Speaker of the Michigan House of Representatives
- In office January 1, 1849 – 1850
- Preceded by: Alexander W. Buel
- Succeeded by: Silas G. Harris

Member of the Michigan House of Representatives from the Jackson County district
- In office January 1, 1849 – 1849

Personal details
- Born: Oswego County, New York
- Died: September 3, 1872 Cedar Falls, Iowa
- Party: Democratic
- Spouse: Caroline
- Children: 2

= Leander Chapman =

American politician

Leander Chapman was the Speaker of the Michigan House of Representatives in 1849.

== Early life ==
The date of Chapman's birth is unknown, but is estimated to be around 1804 or 1810 in Oswego County, New York. Chapman moved to Jackson County, Michigan in 1835, the second lawyer to do so.

== Career ==
Chapman served as a probate judge from 1836 to 1840, and as a prosecuting attorney in 1838. Chapman unsuccessfully ran for the Michigan House of Representatives in 1840. Chapman was Jackson County Treasurer from 1842 to 1846. In 1845, Chapman served as president of the Jackson County Bar. In either 1846 or 1847, Chapman was appointed Commissioner of the Land Office in Detroit. Chapman was sworn in as a member of the Michigan House of Representatives from the Jackson County district from 1849 to 1850, serving as Speaker of the Michigan House of Representatives during his single term. Chapman was appointed Surveyor General of Ohio, Indiana, and Michigan by President Franklin Pierce.

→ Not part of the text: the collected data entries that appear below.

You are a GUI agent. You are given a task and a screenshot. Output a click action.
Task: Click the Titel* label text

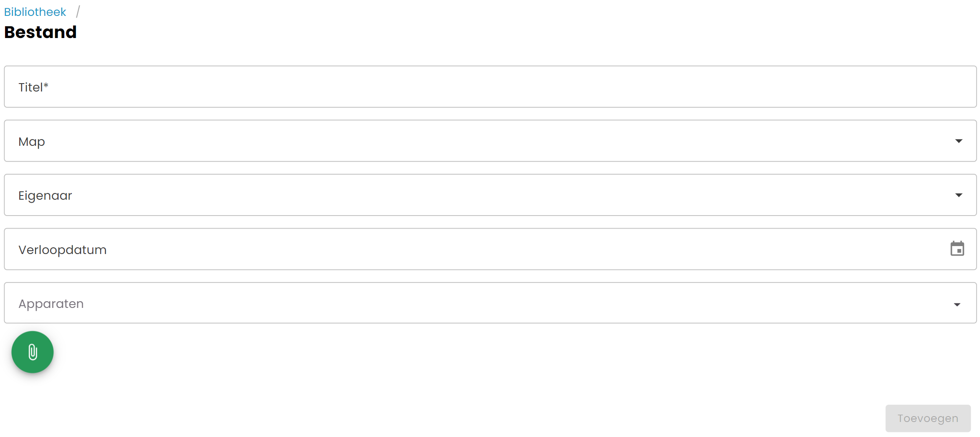[x=33, y=87]
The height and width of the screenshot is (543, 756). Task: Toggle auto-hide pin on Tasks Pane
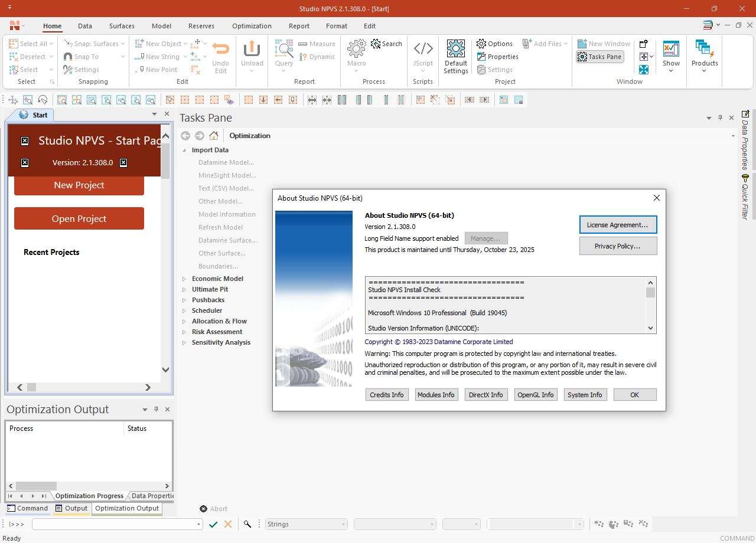pyautogui.click(x=720, y=117)
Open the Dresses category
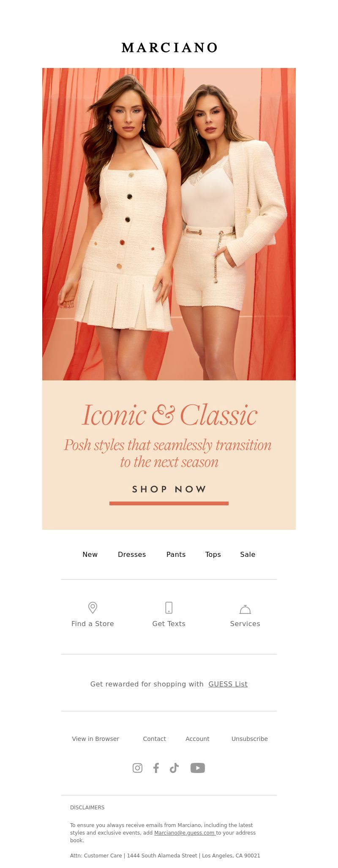The width and height of the screenshot is (338, 868). click(132, 554)
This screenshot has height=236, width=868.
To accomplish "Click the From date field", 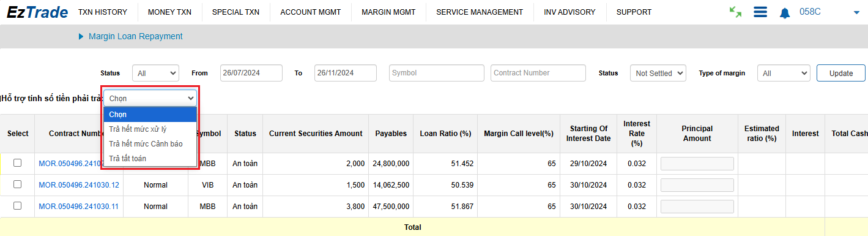I will tap(251, 73).
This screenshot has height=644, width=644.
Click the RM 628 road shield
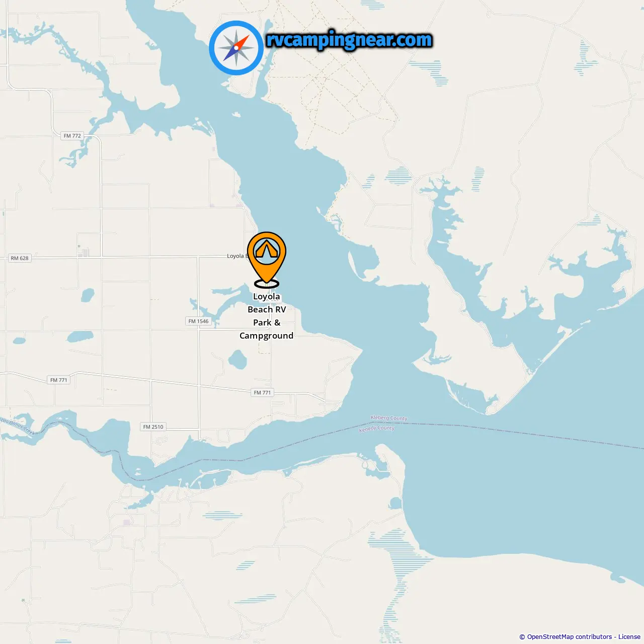[x=20, y=258]
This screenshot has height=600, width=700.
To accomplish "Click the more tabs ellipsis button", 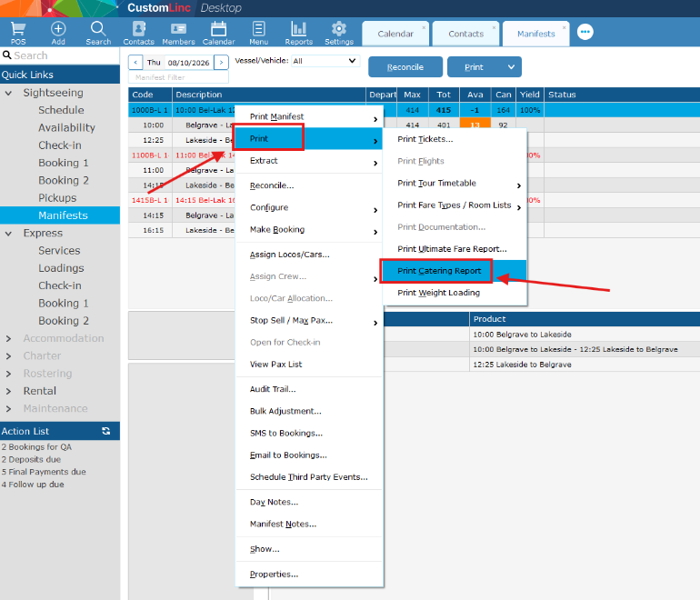I will [x=585, y=32].
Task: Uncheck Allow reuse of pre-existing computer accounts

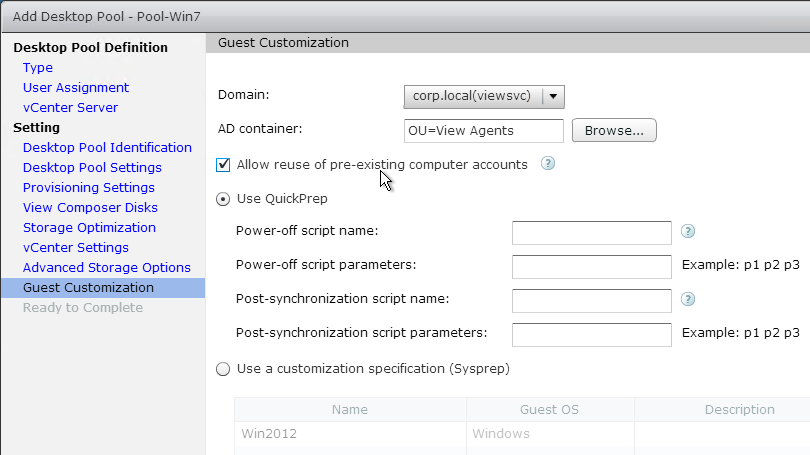Action: coord(223,165)
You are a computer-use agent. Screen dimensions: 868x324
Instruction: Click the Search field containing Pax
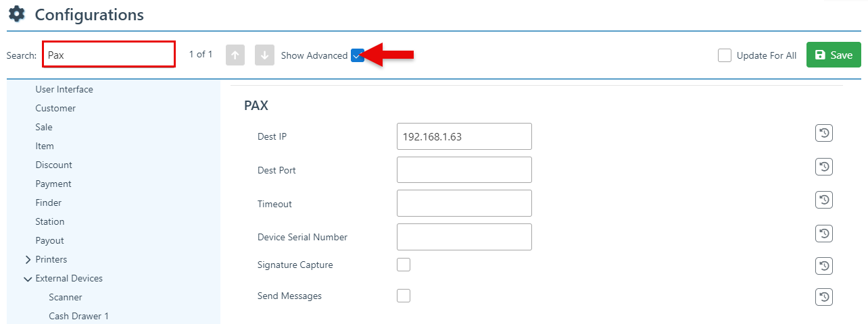coord(109,55)
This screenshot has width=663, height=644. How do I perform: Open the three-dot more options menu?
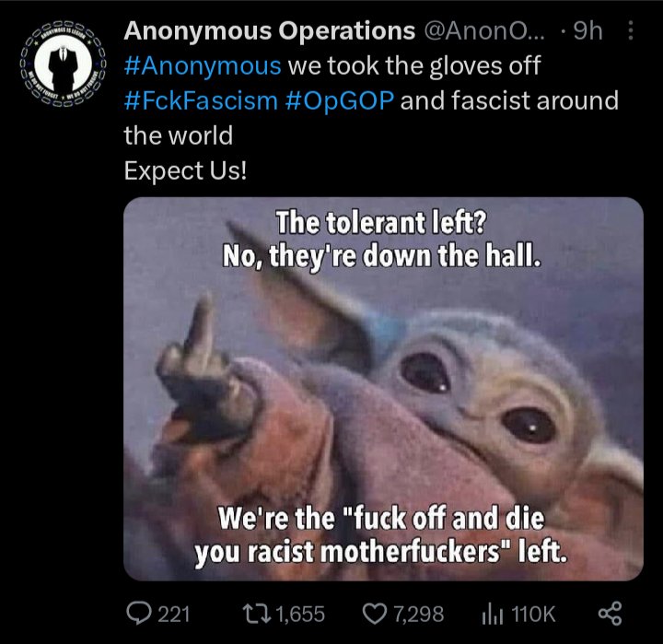pyautogui.click(x=630, y=31)
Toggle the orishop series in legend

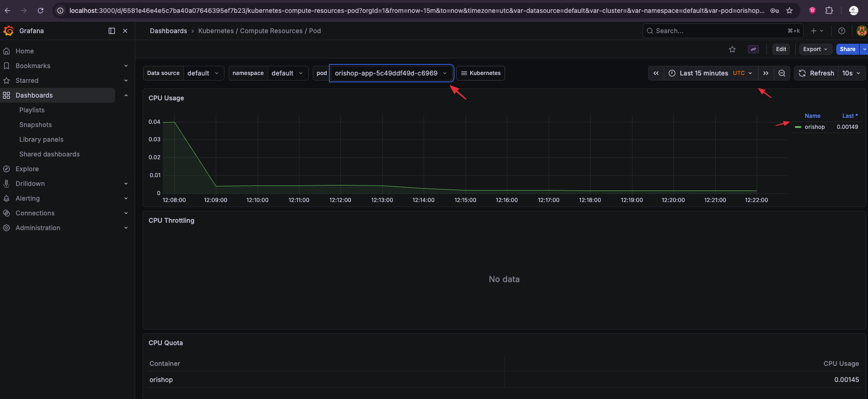814,127
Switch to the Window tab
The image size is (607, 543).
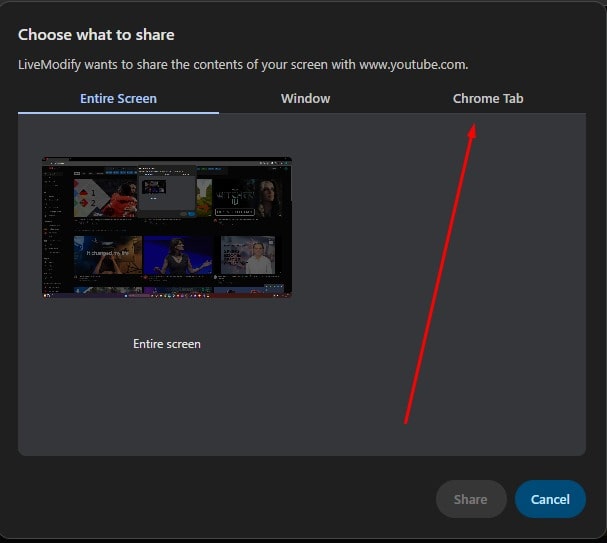(305, 98)

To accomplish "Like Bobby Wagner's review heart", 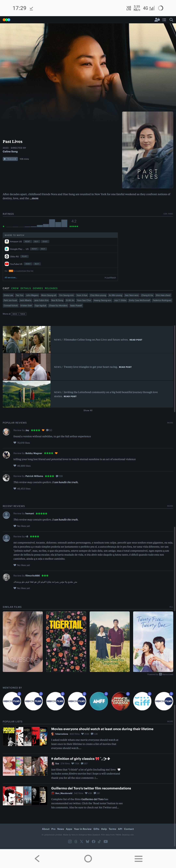I will pyautogui.click(x=15, y=466).
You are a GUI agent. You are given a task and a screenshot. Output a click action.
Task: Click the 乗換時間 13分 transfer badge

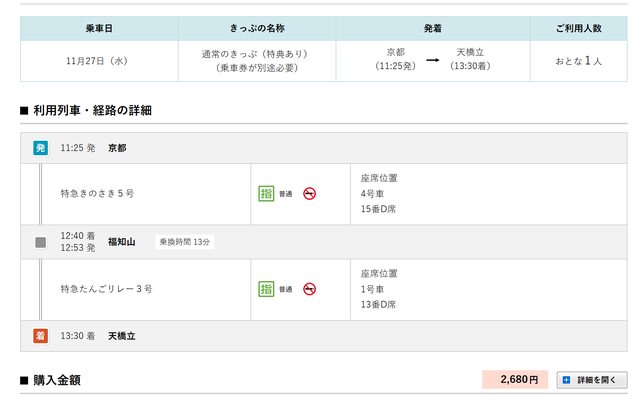[x=185, y=242]
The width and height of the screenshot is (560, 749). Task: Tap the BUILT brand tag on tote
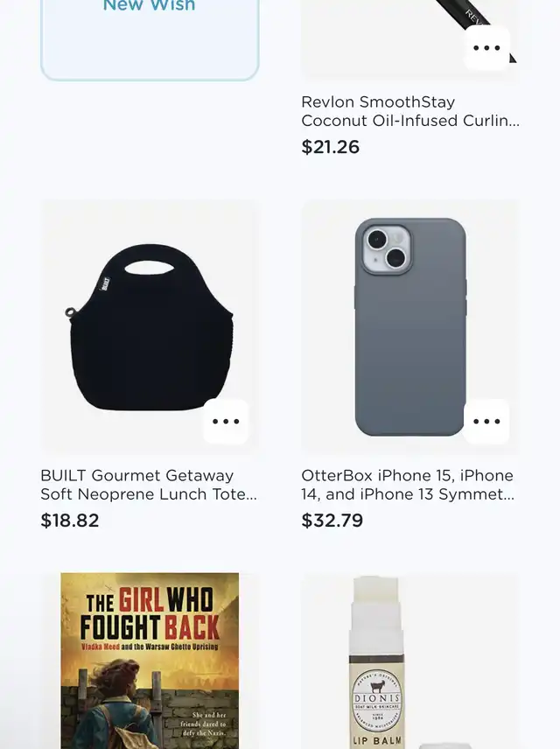[x=106, y=283]

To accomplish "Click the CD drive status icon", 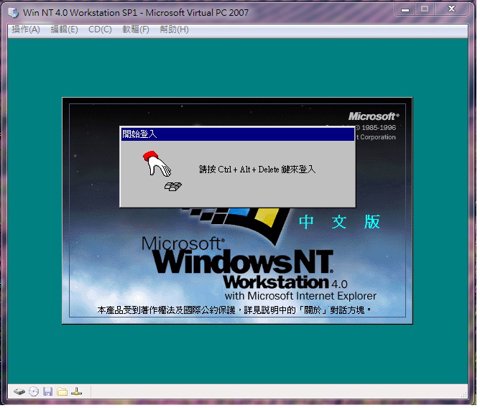I will 34,391.
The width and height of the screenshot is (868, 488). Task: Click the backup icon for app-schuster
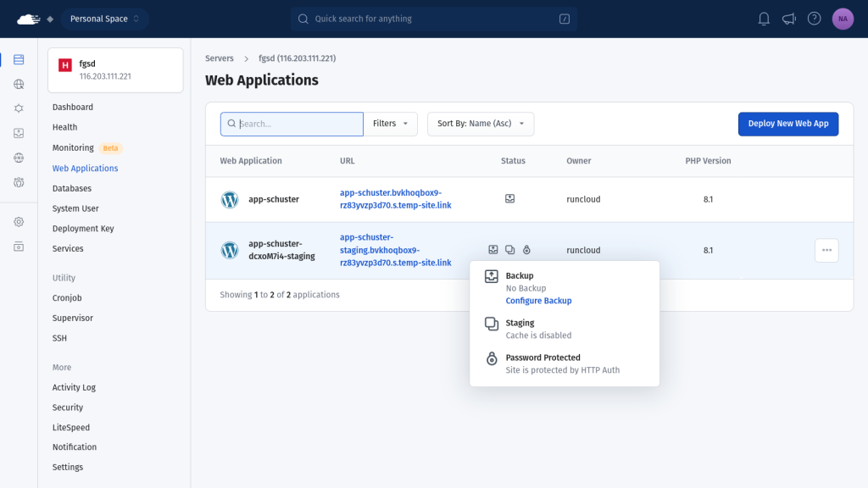click(x=509, y=199)
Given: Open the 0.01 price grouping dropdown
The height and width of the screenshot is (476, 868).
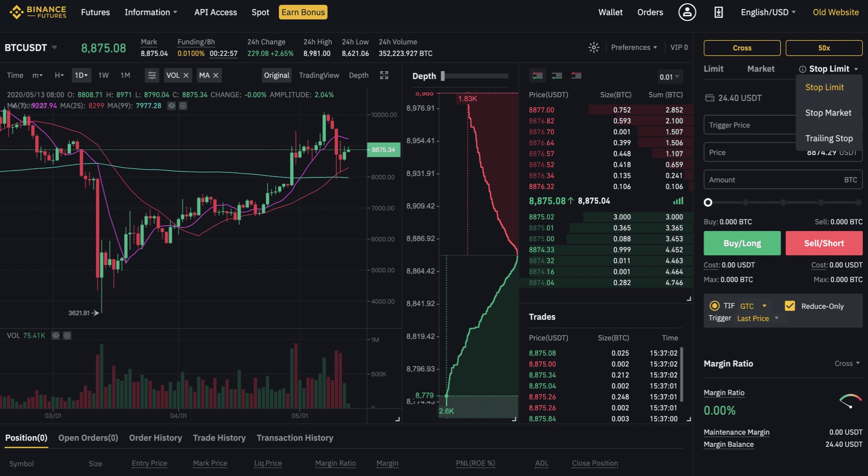Looking at the screenshot, I should click(669, 77).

Chapman later moved to Cedar Falls, Iowa. He continued to practice law in Iowa. Chapman served as the Democratic nominee for the United States House of Representatives seat representing Iowa's 6th district in 1864.

== Personal life ==
Chapman was married to Caroline, and together they had two children. Chapman was a Freemason and Episcopalian.

== Death ==
According to Chapman's obituary published by The Courier, a newspaper in Waterloo, Iowa, Chapman died in Cedar Falls on September 3, 1872. According to a book entitled History of Jackson County, Michigan published in 1881, Chapman died in either 1863 or 1864.